Another aspect of that mix will be soon-to-be neighbours Kathleen Price, 64, and her 67-year-old husband, David, who sold the three-bedroom house just outside Doncaster where they lived for 32 years and raised three children to move into a one-bedroom flat in Park Hill. They were initially pointed to the estate by their Le Corbusier-mad son but fell for the bare concrete walls, floor-to-ceiling windows and short walk to the railway station and tram.
“We knew Park Hill from its reputation, and let’s say we had a mixed reaction from friends,” Kathleen said. “It does feel a bit like we’re pioneers. I really hope that when the rest of the refurbishment happens it does become a vital place. I want people to get behind it. Where we used to live there isn’t the same kind of neighbourly feel as there once was. I’d love to think that Park Hill could have that sense of community again.”
Brutal list
Listed and loved:
Trellick Tower, London Designed by Erno Goldfinger in 1966, the north Kensington block of flats, offices and shops with a linked 35-storey service tower was built as rented council flats for the GLC, but is now partly in expensive private ownership, listed since 1998, now at second highest Grade II* level.
Barbican Centre, London The flats and arts complex was designed by Chamberlin, Powell Bon and built between 1963 and 1982, listed Grade II in 2001. The Royal Shakespeare Company abandoned it as a London base in 1989, when director Adrian Noble said most “hate the place profoundly”. Now coveted by city workers and 20th-century architecture lovers, a one-bedroom flat boasting an “original Barbican kitchen” is on offer at £585,000.
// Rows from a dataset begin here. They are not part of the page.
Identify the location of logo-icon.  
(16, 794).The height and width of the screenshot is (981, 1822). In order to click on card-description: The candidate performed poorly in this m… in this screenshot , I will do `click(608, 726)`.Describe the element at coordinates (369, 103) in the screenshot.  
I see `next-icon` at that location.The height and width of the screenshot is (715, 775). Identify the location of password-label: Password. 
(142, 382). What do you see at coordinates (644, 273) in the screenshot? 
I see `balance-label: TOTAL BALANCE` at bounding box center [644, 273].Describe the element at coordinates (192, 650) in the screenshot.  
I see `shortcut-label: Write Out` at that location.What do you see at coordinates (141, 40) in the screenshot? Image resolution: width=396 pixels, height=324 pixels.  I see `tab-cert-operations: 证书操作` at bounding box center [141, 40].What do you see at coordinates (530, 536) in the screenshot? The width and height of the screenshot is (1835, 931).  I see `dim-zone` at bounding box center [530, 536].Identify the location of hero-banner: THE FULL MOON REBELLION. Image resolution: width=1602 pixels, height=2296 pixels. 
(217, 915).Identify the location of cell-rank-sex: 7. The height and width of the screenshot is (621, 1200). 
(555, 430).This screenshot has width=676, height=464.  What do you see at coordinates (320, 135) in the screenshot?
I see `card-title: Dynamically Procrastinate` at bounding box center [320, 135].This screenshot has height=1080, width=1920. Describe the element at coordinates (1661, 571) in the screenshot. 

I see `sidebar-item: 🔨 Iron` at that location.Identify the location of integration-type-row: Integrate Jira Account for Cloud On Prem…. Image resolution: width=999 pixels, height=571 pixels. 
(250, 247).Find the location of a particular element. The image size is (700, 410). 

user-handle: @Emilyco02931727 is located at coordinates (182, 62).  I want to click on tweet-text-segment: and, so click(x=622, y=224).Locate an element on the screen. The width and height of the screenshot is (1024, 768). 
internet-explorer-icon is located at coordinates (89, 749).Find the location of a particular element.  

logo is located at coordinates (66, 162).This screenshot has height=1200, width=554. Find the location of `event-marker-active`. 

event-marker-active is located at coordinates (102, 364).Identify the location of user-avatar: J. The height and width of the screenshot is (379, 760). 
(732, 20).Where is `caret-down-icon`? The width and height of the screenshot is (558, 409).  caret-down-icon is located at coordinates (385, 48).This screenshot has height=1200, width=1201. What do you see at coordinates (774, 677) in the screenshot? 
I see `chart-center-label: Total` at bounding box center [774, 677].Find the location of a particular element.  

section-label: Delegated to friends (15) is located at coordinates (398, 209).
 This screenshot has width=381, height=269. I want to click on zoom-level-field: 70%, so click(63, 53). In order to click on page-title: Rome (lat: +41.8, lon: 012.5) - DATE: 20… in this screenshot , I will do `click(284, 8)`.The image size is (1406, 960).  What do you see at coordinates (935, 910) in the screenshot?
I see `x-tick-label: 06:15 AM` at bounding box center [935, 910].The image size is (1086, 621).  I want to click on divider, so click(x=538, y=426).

Rotunda, Birmingham: The 81m circular tower, opened in 1965, was designed as part of the Bullring complex by James A Roberts, built as offices but expensively refurbished in 2008 as apartments, now Grade II listed.
Under threat:
Preston bus station Opened 1969, repeatedly rejected for listing despite being described as “a masterpiece” by the 20th Century Society, now under threat of demolition by the city council.
Robin Hood Gardens, Poplar, east London Designed by Alison and Peter Smithson, completed in 1972, a campaign to have it listed failed despite support from star architects Richard Rogers and Zaha Hadid, and the estate is now under threat of demolition for redevelopment.
Birmingham Central Library Designed by John Madin and opened in 1974, twice proposed for listing by English Heritage but rejected by government, likely to be demolished as the new city library nears completion.
Unlisted, but safe for now:
Hayward Gallery and Queen Elizabeth concert hall Designed by group of young architects for the Greater London Council and opened in 1968. Unlike their near neighbour, the Grade I Royal Festival Hall, they have been granted immunity from listing, meaning they could be demolished in some future redevelopment of the South Bank complex
Demolished:
Gateshead car park Designed by Owen Luder, pulled down in 2010.
Tricorn Centre, Portsmouth Also by Owen Luder, opened in 1966, voted Britain’s most-hated building in 2001, demolished 2004.